*RECORDS FOR THIS TASK*.
▬▬▬▬▬▬

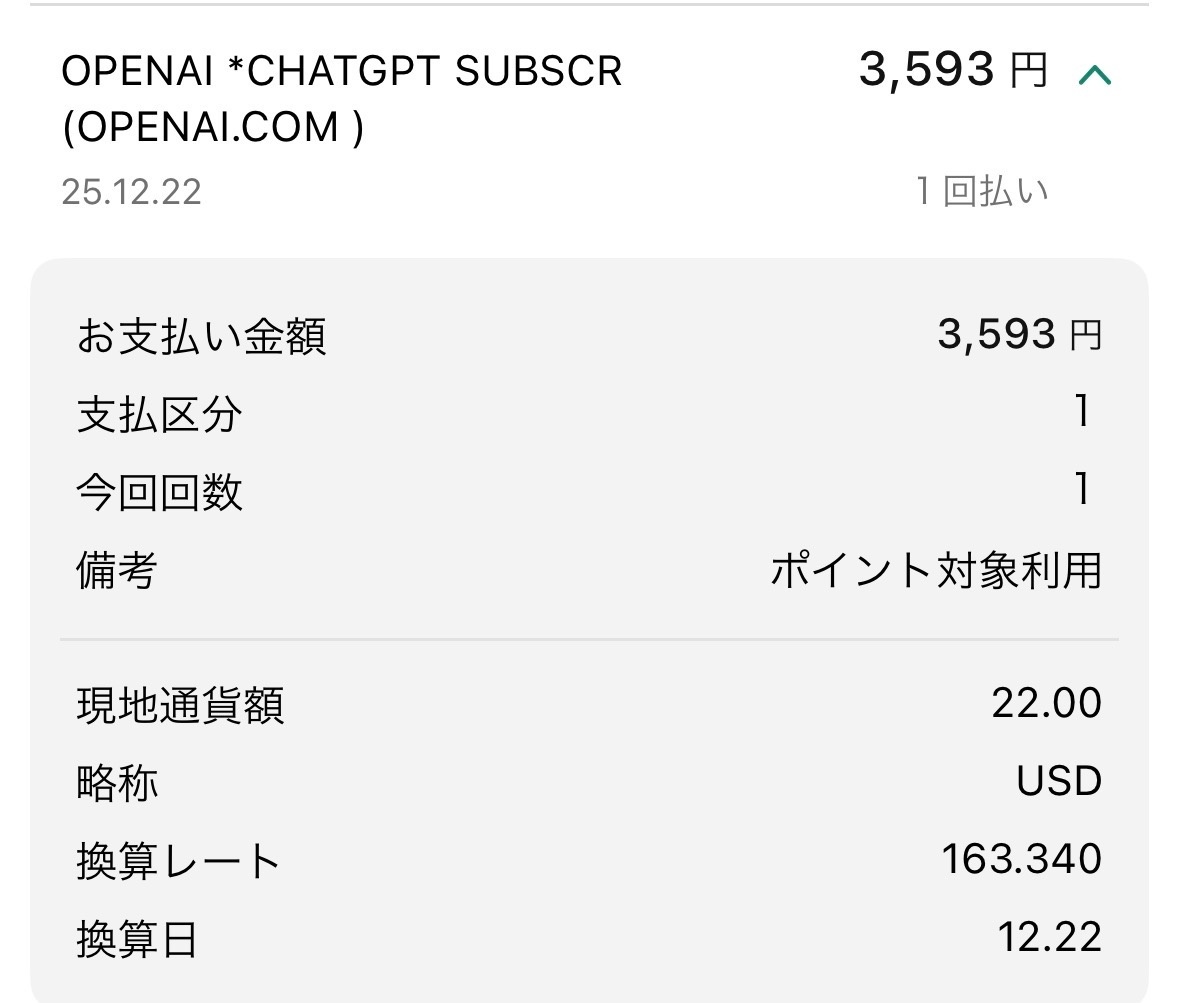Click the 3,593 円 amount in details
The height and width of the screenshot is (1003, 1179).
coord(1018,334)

▬▬▬▬▬▬

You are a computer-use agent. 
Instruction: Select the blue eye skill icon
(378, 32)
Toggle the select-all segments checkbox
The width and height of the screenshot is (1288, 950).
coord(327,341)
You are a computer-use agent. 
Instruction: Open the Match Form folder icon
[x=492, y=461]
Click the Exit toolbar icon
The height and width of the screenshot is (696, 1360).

▬▬▬▬▬▬

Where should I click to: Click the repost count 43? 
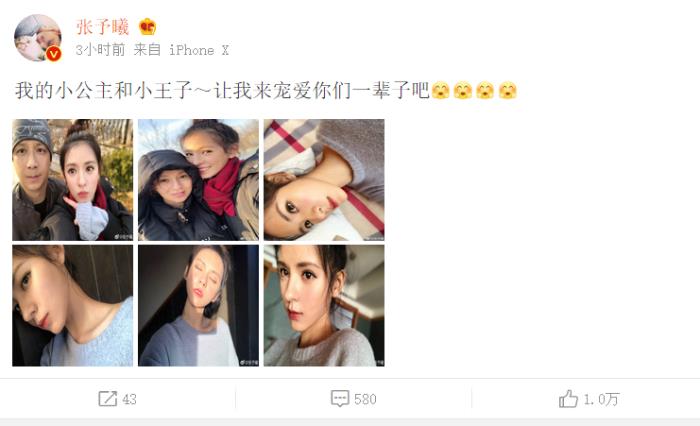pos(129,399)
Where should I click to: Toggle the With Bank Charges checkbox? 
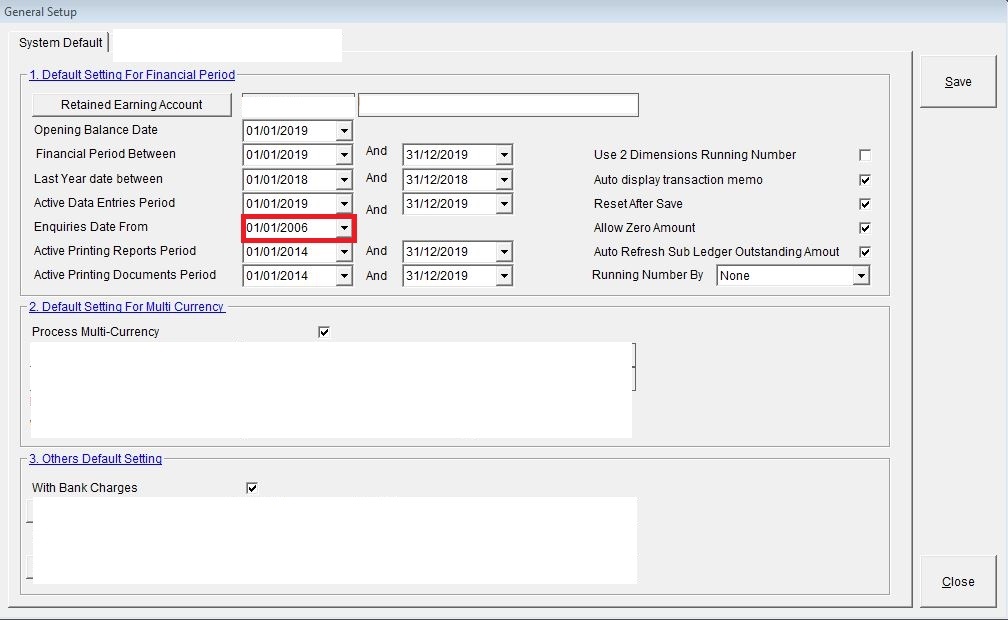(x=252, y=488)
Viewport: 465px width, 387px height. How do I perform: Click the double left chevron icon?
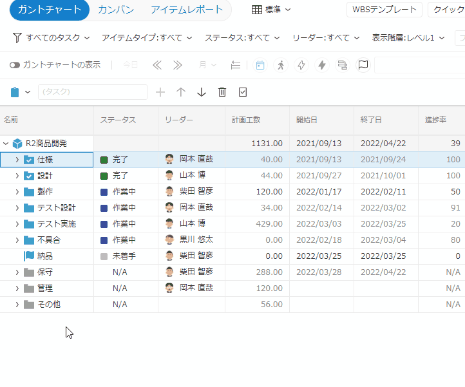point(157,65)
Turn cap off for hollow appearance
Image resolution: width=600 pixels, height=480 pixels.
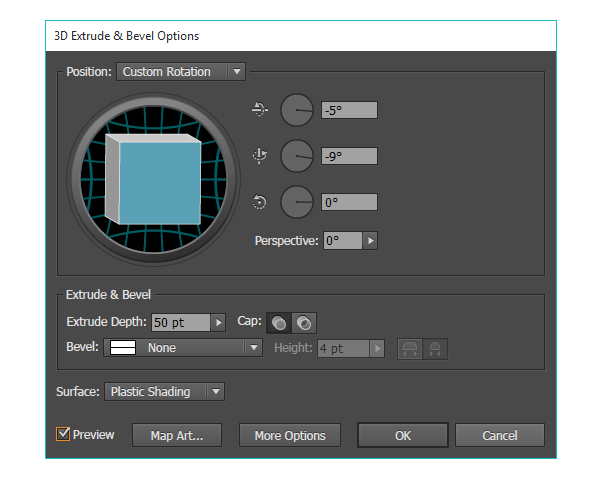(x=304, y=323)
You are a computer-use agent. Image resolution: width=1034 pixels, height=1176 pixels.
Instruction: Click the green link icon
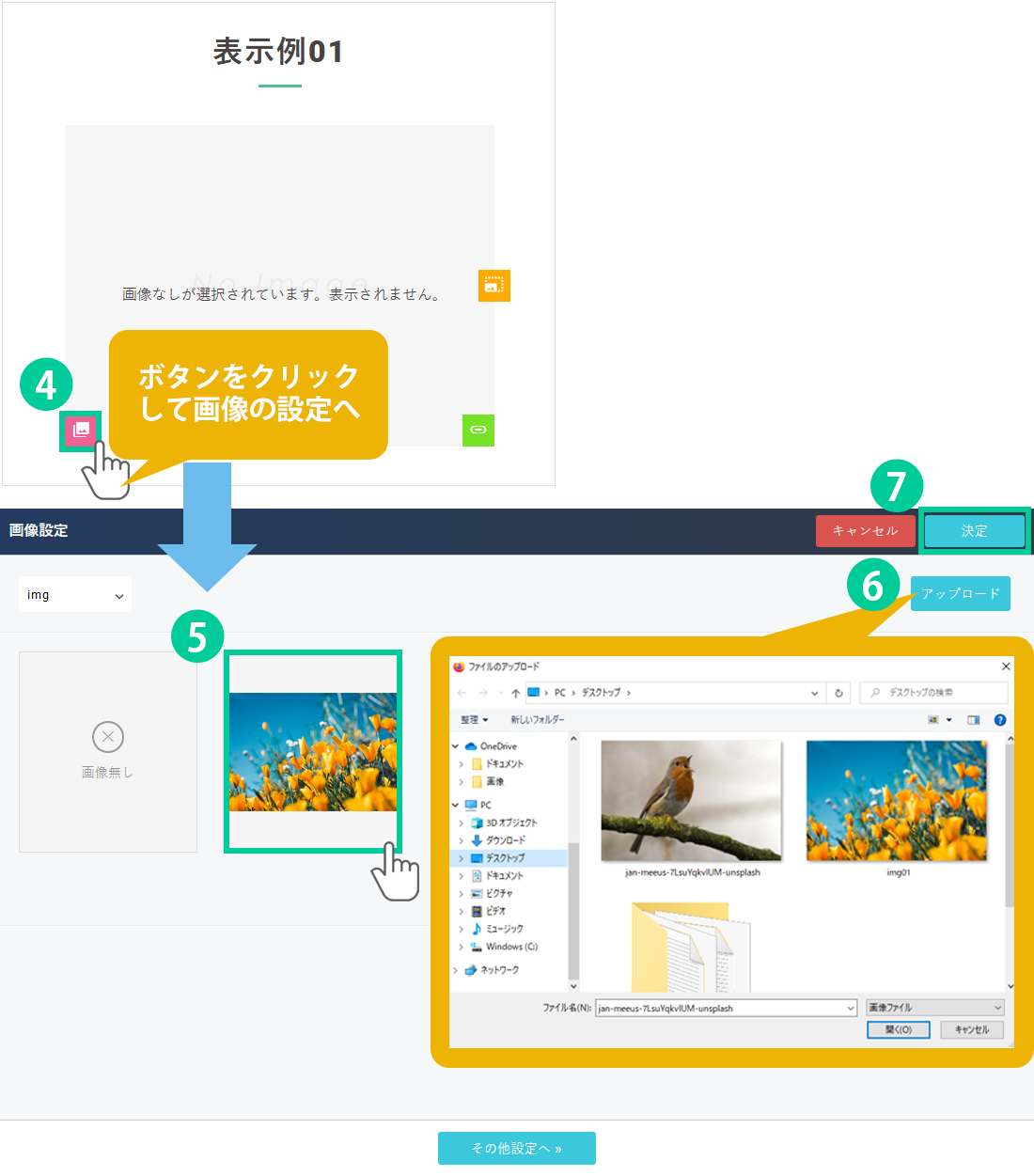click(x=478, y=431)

▬▬▬▬▬▬

Going back over the entries above, copy word for word every line from the one that has "Instruction: Open the Match Form folder icon" on through the one that has "The height and width of the screenshot is (696, 1360).".

*SOLUTION TO THIS EXERCISE*.
Instruction: Open the Match Form folder icon
[x=492, y=461]
Click the Exit toolbar icon
The height and width of the screenshot is (696, 1360).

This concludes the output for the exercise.